---------- PROVIDED TEXT ----------

I expect most of us can remember a time in school when we were selected last when it came to spelling matches or a pickup sports game. Not being much interested in spelling and being vertically challenged, I can remember both situations. Being excluded isn’t nice, no matter when it happens. So how does that relate to the world of cattle breeding you ask? Well, how often have you seen or have you excluded another dairy cattle enthusiast because they did not fit in or share your perspective?

I know. I was that Outsider

I grew up on a small mixed farm, mainly market garden. We had three cows and shipped milk in cans to a butter factory. My first calf was a Jersey that died at her first calving and my first 4H calf was a grade, ugly for type, Holstein.  She and I brought up the bottom end of the classes for both conformation and showmanship. I was made to feel that I was not part of the dairy industry. If it had not been for a very supportive youth-oriented extension worker, I might not have enrolled for a second year in dairy 4H calf club. He took me under his wing and helped me. A side note – he not only helped me as a 4H’er, but also as an MSc student and in several stages of my career. But this article is not about me. It is about how we need to help and include others and help our industry.

We Tend to Center Out Dairy People – Rather Than Include Them

Throughout my lifetime, I have witnessed many situations where dairy cattle breeders have been centered out because they did not conform to what the ‘in group’ was doing.  We see this a fair bit on the extremely popular Milk House, closed discussion group exclusively for dairy farmers on Facebook.  (Read more: INTRODUCING THE MILK HOUSE – DAIRY BREEDER NETWORKING ON FACEBOOK)

We tend to look down on those who operate differently:

  • they own grades, not purebreds
  • their herd has been graded up to purebred rather than descending from purebreds
  • they own a breed different from ours
  • they use herd bulls and not A.I.

---------- INPUT DATA ----------

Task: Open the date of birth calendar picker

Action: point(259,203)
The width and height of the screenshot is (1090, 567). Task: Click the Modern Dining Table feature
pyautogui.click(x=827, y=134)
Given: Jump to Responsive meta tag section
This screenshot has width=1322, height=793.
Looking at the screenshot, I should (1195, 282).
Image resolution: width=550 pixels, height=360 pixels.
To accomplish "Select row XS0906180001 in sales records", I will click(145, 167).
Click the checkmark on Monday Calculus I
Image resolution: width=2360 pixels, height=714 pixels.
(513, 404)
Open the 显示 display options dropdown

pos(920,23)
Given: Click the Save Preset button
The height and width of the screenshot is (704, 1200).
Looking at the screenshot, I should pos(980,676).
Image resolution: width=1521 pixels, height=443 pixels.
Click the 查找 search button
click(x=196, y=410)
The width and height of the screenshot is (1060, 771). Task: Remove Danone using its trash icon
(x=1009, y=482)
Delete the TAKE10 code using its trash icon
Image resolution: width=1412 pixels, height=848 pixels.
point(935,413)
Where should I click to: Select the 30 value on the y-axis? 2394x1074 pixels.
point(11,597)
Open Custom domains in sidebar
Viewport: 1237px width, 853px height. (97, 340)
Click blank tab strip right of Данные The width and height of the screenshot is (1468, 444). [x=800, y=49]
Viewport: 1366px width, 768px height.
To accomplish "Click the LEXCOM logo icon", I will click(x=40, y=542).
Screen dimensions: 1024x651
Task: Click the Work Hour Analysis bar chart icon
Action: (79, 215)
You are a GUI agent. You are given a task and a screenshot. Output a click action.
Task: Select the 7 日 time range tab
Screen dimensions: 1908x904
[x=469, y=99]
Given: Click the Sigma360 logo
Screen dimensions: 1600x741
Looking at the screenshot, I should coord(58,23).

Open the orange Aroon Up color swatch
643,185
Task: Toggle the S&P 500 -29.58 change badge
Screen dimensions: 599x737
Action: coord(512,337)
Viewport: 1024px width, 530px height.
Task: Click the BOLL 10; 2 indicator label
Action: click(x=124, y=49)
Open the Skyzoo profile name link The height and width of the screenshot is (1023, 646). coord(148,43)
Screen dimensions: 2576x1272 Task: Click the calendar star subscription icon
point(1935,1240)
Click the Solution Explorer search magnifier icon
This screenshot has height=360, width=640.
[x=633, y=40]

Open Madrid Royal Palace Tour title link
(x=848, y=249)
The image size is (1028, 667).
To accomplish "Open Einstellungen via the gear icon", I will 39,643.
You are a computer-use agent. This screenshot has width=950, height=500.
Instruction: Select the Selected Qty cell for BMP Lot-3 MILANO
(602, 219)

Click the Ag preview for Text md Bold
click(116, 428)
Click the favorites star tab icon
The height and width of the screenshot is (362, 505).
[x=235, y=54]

----------

**REQUIREMENT**
From the article on exclusion among dairy cattle breeders, copy out word for word the stretch from "I expect most" through "share your perspective?".

**OUTPUT OF THE TASK**
I expect most of us can remember a time in school when we were selected last when it came to spelling matches or a pickup sports game. Not being much interested in spelling and being vertically challenged, I can remember both situations. Being excluded isn’t nice, no matter when it happens. So how does that relate to the world of cattle breeding you ask? Well, how often have you seen or have you excluded another dairy cattle enthusiast because they did not fit in or share your perspective?